The following excerpt is from chapter 4.3 of Deep Learning, by Goodfellow, Bengio, and Courville:
I don't understand the following:
What is meant by $\mathbf{u}, \mathbf{u}^T \mathbf{u} = 1$ in $\min_\limits{\mathbf{u}, \mathbf{u}^T \mathbf{u} = 1}$?
Why is $\min_\limits{\mathbf{u}, \mathbf{u}^T \mathbf{u} = 1} \mathbf{u}^T \nabla_{\mathbf{x}} f(\mathbf{x}) = \min_\limits{\mathbf{u}, \mathbf{u}^T \mathbf{u} = 1} ||\mathbf{u}||_2 || \nabla_{\mathbf{x}} f(\mathbf{x})||_2 \cos(\theta)$? I have no idea how the components of the latter expression came about.

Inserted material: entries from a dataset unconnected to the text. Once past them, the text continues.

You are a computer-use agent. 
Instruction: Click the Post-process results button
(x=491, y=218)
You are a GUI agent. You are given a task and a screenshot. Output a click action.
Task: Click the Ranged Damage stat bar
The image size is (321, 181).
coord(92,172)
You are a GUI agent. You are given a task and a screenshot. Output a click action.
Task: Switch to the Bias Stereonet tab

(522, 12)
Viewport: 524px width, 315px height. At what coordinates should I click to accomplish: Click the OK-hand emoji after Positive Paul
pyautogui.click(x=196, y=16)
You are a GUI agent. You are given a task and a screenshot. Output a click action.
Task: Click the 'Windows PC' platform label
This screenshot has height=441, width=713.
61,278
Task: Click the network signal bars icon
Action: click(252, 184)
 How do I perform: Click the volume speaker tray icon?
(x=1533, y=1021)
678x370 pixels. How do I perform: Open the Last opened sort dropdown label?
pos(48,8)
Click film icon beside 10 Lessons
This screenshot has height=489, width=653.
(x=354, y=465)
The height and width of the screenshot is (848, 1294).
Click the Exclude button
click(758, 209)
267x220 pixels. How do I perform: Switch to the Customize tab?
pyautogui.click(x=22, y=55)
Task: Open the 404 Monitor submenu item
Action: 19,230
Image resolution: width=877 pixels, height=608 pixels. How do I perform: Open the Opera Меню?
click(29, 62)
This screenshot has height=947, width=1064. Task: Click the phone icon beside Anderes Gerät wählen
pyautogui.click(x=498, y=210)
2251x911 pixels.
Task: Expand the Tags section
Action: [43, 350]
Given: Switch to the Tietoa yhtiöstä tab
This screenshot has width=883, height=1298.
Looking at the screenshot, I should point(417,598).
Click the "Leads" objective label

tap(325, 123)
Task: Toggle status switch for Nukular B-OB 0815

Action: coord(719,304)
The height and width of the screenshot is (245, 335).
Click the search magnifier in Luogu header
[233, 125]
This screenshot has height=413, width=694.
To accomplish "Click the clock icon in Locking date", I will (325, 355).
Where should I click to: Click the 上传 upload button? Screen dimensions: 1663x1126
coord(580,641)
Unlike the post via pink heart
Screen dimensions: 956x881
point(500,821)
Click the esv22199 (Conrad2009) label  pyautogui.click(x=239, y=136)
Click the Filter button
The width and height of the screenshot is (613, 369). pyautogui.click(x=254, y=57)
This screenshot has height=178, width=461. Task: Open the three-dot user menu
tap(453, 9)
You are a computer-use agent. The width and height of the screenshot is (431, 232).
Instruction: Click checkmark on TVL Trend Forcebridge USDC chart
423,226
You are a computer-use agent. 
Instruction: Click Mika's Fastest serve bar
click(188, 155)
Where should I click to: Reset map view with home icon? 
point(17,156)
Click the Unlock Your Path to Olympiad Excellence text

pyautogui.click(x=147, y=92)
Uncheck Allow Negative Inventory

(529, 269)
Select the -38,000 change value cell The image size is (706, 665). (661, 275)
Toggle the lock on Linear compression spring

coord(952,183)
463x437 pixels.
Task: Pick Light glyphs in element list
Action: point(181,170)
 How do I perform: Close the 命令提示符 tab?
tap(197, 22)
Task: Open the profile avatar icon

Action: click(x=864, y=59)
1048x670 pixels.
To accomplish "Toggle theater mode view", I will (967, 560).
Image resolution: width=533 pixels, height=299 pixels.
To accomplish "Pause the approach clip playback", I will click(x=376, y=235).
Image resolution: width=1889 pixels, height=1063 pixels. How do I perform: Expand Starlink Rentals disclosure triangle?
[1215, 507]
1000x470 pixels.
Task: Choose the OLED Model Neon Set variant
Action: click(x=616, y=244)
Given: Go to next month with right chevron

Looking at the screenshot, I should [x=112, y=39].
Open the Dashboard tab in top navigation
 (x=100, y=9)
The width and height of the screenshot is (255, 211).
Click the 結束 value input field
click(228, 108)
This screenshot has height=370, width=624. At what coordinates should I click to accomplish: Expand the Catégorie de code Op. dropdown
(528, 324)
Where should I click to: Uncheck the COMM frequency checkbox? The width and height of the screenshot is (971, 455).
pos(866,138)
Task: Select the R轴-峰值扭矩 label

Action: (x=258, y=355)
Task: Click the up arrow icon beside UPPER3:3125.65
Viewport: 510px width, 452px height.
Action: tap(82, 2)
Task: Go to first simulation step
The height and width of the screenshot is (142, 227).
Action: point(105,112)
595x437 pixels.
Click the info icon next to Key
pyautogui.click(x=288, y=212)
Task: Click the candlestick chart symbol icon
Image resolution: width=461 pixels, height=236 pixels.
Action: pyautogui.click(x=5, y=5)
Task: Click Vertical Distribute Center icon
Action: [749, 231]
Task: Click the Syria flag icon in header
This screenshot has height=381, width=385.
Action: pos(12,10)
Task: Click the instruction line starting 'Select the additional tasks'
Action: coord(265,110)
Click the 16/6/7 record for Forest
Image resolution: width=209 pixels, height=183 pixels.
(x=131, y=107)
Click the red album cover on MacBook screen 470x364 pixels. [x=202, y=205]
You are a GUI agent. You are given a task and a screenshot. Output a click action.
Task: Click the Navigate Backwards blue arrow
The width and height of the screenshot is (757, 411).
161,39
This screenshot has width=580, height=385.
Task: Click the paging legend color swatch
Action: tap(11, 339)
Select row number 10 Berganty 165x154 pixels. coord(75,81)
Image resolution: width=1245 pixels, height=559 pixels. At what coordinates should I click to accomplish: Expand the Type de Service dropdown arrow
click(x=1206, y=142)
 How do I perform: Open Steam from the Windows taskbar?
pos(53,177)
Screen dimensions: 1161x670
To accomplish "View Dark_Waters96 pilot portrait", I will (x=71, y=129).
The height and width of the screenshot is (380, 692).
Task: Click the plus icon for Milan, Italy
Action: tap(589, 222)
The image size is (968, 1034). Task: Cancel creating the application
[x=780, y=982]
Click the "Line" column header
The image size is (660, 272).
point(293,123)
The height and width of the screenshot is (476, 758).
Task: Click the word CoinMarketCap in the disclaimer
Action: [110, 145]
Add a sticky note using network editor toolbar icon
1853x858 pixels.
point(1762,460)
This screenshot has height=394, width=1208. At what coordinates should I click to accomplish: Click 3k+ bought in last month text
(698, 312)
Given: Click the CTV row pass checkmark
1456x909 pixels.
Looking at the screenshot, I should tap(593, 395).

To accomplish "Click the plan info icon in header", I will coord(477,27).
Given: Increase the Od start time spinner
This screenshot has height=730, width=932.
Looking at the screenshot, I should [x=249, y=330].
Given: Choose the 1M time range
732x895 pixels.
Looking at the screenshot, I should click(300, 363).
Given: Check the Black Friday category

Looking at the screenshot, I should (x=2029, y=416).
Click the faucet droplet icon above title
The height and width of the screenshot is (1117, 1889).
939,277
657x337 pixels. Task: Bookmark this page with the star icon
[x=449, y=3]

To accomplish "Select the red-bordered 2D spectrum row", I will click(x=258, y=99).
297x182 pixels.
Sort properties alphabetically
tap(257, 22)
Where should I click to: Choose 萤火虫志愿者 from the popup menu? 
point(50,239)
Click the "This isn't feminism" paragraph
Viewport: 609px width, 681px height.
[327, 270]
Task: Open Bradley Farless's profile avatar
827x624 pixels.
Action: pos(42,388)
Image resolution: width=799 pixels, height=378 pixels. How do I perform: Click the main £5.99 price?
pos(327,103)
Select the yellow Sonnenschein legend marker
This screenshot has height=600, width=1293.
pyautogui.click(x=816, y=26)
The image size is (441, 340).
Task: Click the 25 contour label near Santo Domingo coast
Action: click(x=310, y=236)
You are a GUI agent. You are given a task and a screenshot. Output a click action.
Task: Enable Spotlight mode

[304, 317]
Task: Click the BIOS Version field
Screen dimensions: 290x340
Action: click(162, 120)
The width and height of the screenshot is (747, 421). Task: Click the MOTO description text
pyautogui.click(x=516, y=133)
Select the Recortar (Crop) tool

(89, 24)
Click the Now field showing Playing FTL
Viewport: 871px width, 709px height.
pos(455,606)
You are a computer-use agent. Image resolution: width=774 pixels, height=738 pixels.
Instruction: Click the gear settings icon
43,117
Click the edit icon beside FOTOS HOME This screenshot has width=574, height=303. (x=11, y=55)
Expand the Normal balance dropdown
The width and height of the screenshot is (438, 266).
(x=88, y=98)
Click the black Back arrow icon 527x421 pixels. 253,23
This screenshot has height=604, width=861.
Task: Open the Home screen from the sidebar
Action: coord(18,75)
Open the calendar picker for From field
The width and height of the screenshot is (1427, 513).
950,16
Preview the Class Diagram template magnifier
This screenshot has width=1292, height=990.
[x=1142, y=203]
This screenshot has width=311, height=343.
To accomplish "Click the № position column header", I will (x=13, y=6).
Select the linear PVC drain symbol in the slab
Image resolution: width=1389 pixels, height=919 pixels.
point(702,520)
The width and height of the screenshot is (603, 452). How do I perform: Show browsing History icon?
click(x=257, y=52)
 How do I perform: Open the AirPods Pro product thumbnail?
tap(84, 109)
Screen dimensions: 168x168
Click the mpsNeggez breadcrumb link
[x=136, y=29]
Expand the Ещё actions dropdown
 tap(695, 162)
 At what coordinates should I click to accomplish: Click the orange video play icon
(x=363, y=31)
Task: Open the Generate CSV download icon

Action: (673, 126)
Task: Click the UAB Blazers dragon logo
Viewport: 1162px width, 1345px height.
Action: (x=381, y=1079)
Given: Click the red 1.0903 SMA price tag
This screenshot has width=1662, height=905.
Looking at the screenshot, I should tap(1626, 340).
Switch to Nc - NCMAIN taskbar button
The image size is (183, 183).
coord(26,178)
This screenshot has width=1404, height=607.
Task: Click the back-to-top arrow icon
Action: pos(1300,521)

The authors states that the factors that do not depend on $\mathbf{u}$ are ignored. But they then state that the expression simplifies to $\min_{\mathbf{u}} \cos(\theta)$, but $\cos(\theta)$ depends on $\theta$ -- not $\mathbf{u}$?
I'm not sure that I understand what is meant by the explanation immediately following the above, but this could be due to my not understanding the preceding information.
I would greatly appreciate it if people could please take the time to clarify this.